Engineering Contradictions & Design Principles
Engineering Contradiction Analysis
1Productivity
If traditional numerically efficient methods are used to predict maximum sound pressure levels, then computational speed is improved, but prediction accuracy deteriorates due to inability to capture weather and configuration effects
Solution Approach 1:
The patent replaces traditional physics-based numerical models with a data-driven deep learning model. The neural network learns complex nonlinear relationships between aircraft parameters, atmospheric conditions, and noise levels from historical data, eliminating the need for computationally intensive physics calculations while achieving superior prediction accuracy that captures weather and configuration effects.
Solution Approach 2:
The patent transforms the prediction approach by changing from fixed physics-based parameters to adaptive learned parameters. The deep learning model dynamically adjusts its internal parameters (weights and biases) based on training data, allowing it to capture complex interactions between atmospheric conditions, aircraft configurations, and noise generation that traditional models miss.
2Measurement precision
If accurate physics-based models are used to predict maximum sound pressure levels, then prediction accuracy is improved, but computational time increases making real-time prediction impossible
Solution Approach 1:
The patent performs preliminary action by training the deep learning model offline using extensive historical data before deployment. During real-time operation, the pre-trained model provides rapid predictions without requiring computationally intensive calculations, thus achieving both high accuracy and real-time performance.
Solution Approach 2:
The patent substitutes complex physics-based computational models with a lightweight neural network that has learned the underlying patterns from data. This substitution maintains prediction accuracy while reducing computational complexity to enable real-time processing.
3Productivity
If simple noise prediction models are used, then computational efficiency is improved, but reliability deteriorates due to lack of robust validation
Solution Approach 1:
The patent implements comprehensive feedback mechanisms during model training and validation. Multiple validation datasets, cross-validation techniques, and performance metrics provide continuous feedback to assess model reliability. The model is rigorously tested against held-out data and compared against traditional models to ensure robust validation before deployment.
Data Source
AI summary
A method, apparatus, system, and computer program product for predicting sequential maximum sound pressure levels generated by an aircraft.

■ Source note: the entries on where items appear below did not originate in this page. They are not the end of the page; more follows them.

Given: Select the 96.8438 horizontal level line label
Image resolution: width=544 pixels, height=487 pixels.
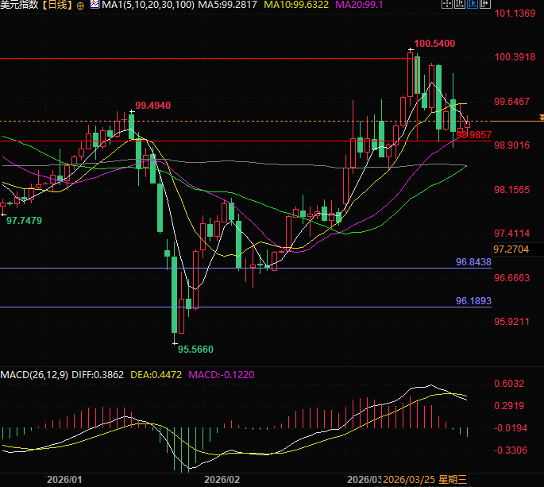Looking at the screenshot, I should click(473, 261).
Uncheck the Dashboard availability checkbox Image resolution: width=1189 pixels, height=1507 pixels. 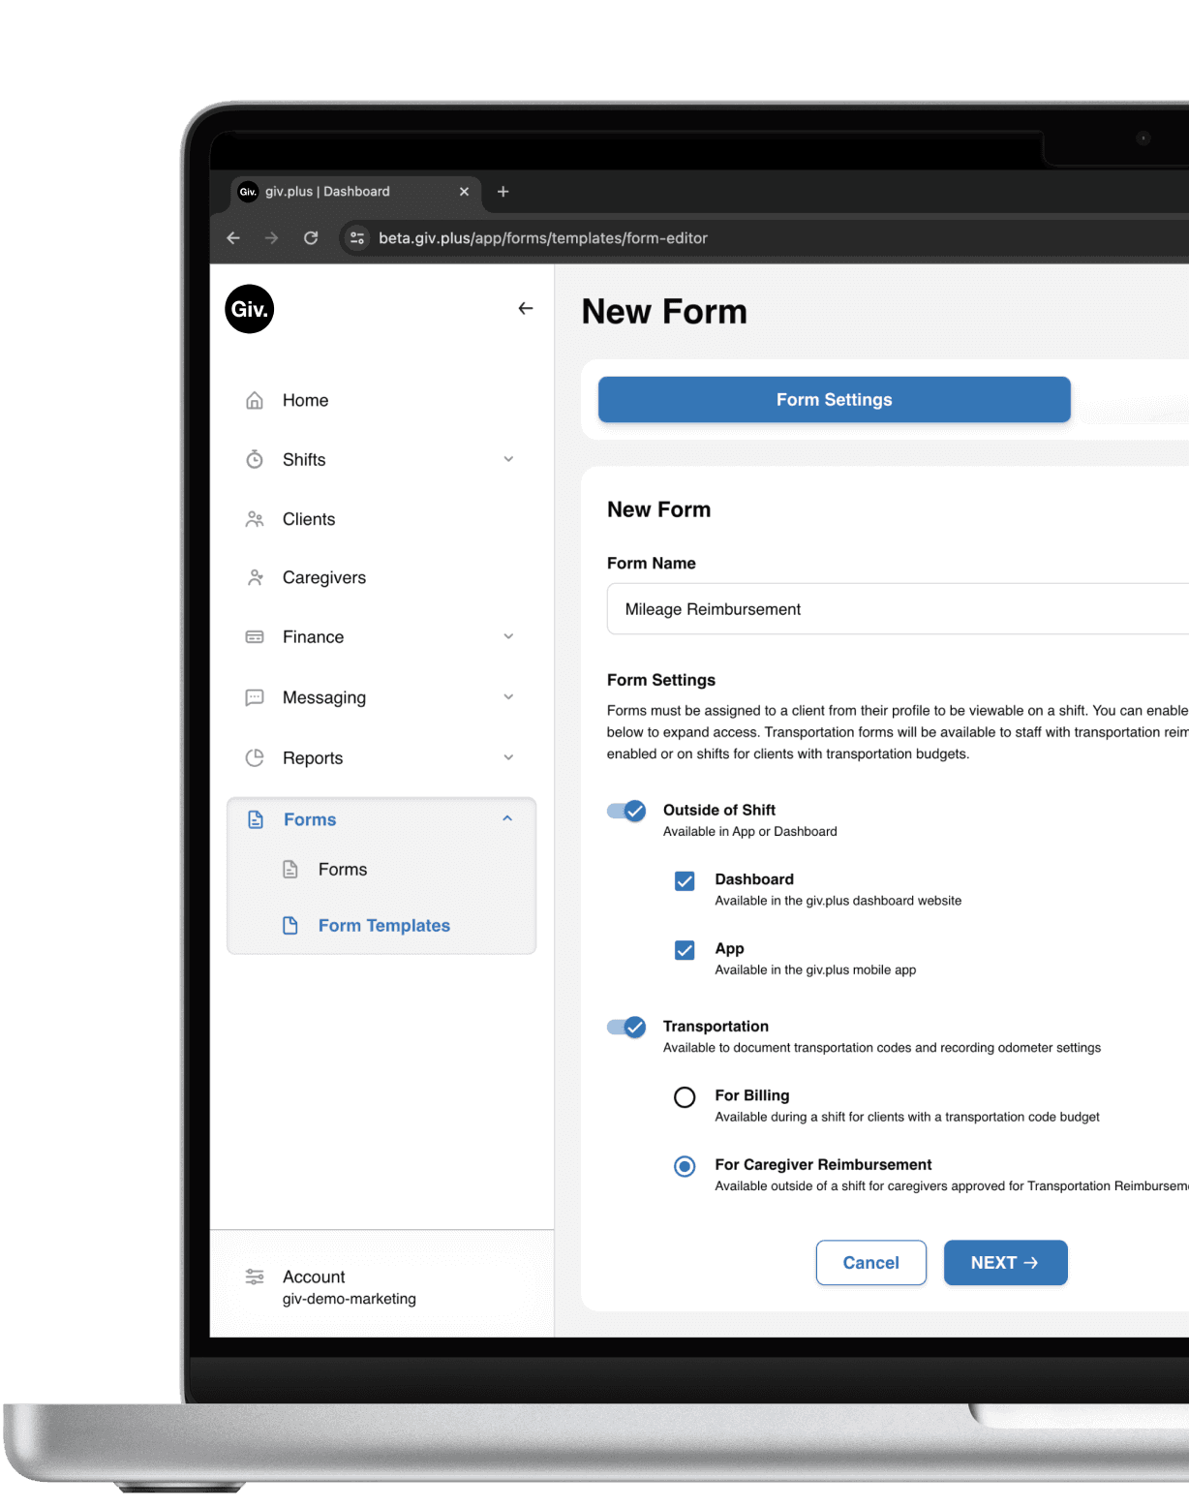pos(685,881)
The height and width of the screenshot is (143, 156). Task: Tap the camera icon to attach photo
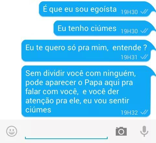pos(121,131)
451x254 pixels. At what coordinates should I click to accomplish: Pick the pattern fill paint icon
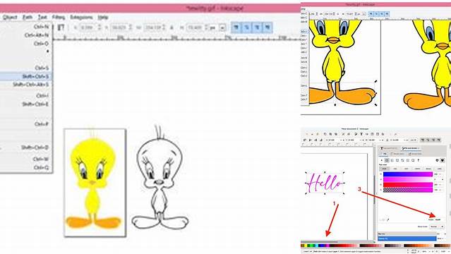pos(408,160)
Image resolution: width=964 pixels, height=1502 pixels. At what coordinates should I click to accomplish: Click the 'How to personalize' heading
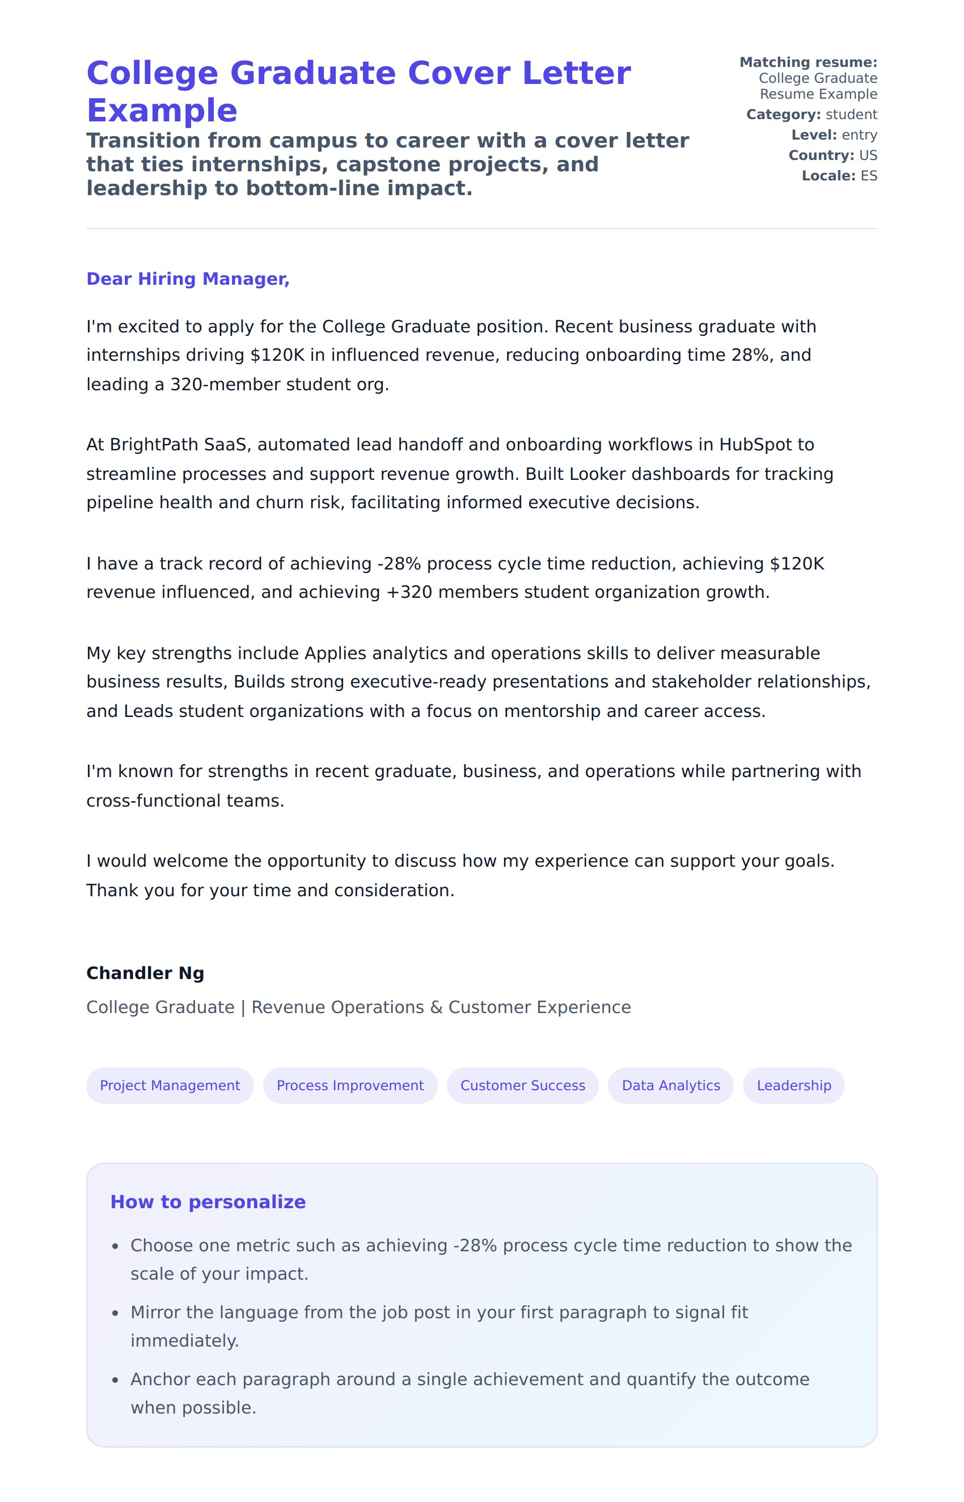208,1202
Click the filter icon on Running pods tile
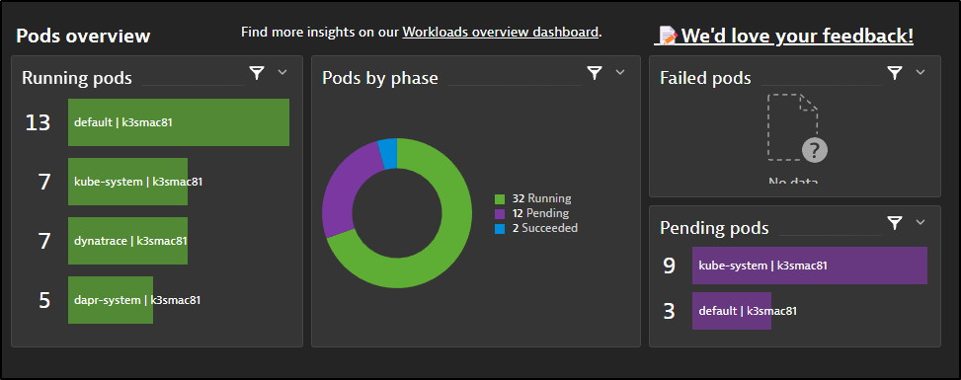Viewport: 961px width, 380px height. (x=257, y=74)
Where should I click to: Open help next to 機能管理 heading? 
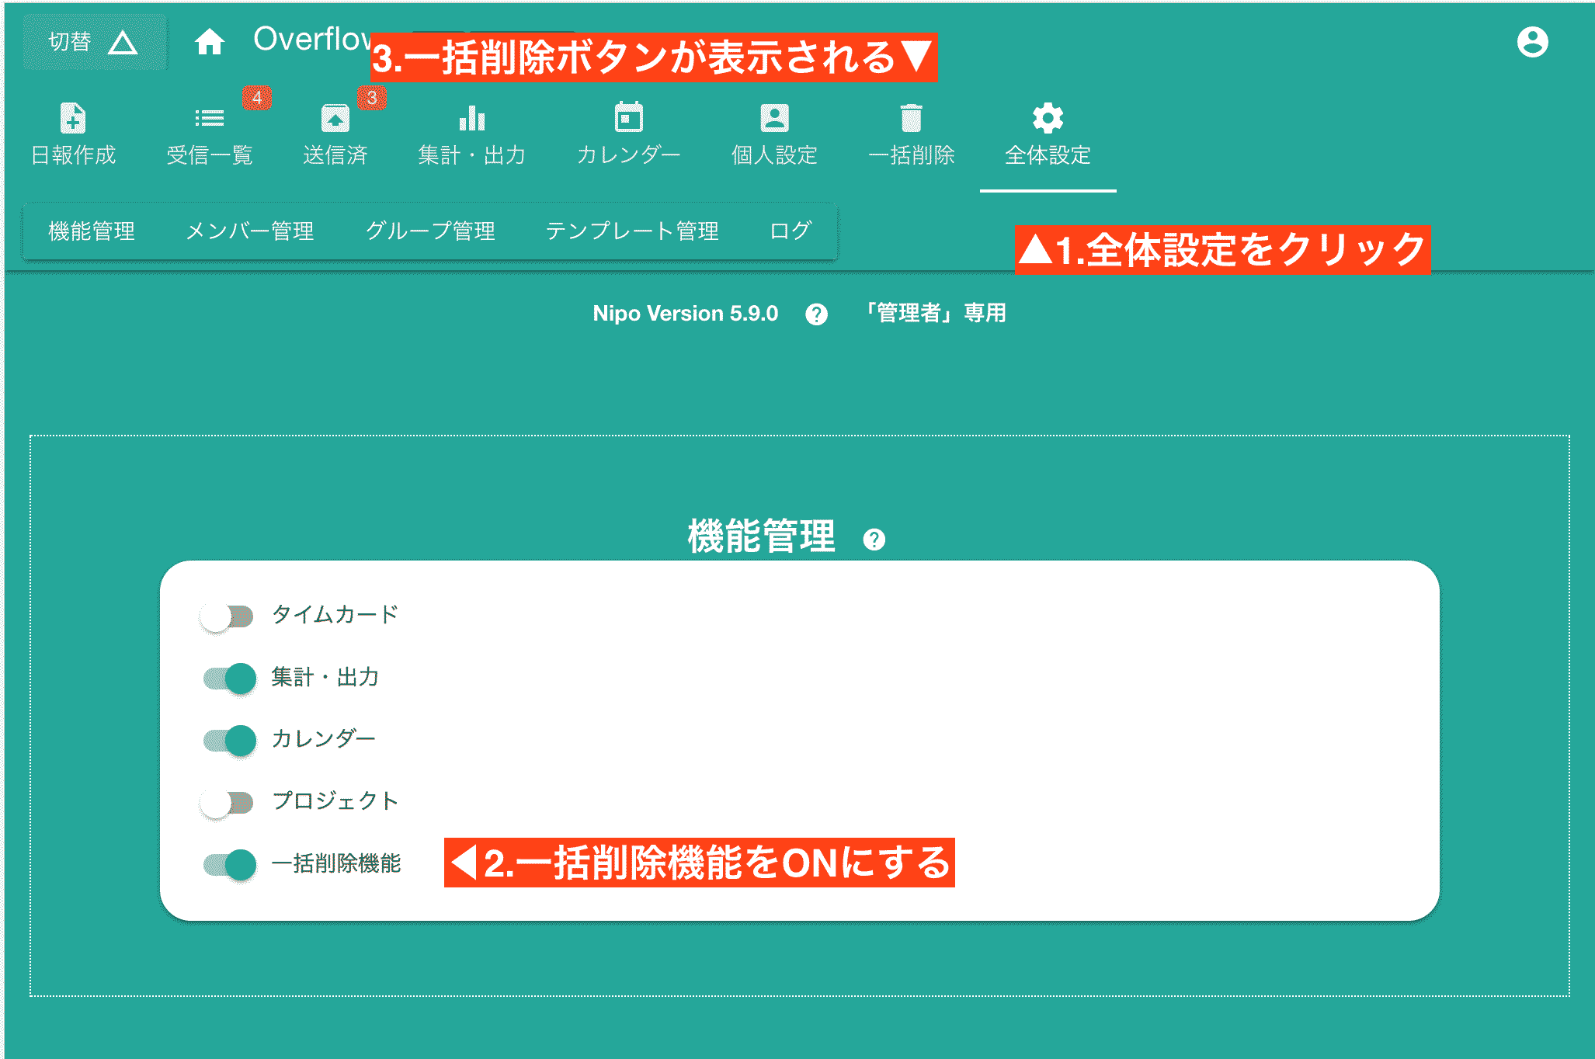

A first set of sequential maximum sound pressure levels recorded by a first consecutive set of the microphones along a flight path during a flight of the aircraft using the flight path is identified. A second set of sequential maximum sound pressure levels that will be recorded by a second consecutive set of the microphones along the flight path during the flight of the aircraft using the flight path over the location is predicted. Predicting the second set of sequential maximum sound pressure levels using the set of deep learning models after training the set of deep learning models using a training dataset comprising historical aircraft sensor data for selected parameters, historical atmospheric data, and historical sound data recorded by microphones in a microphone system for flight paths over the location.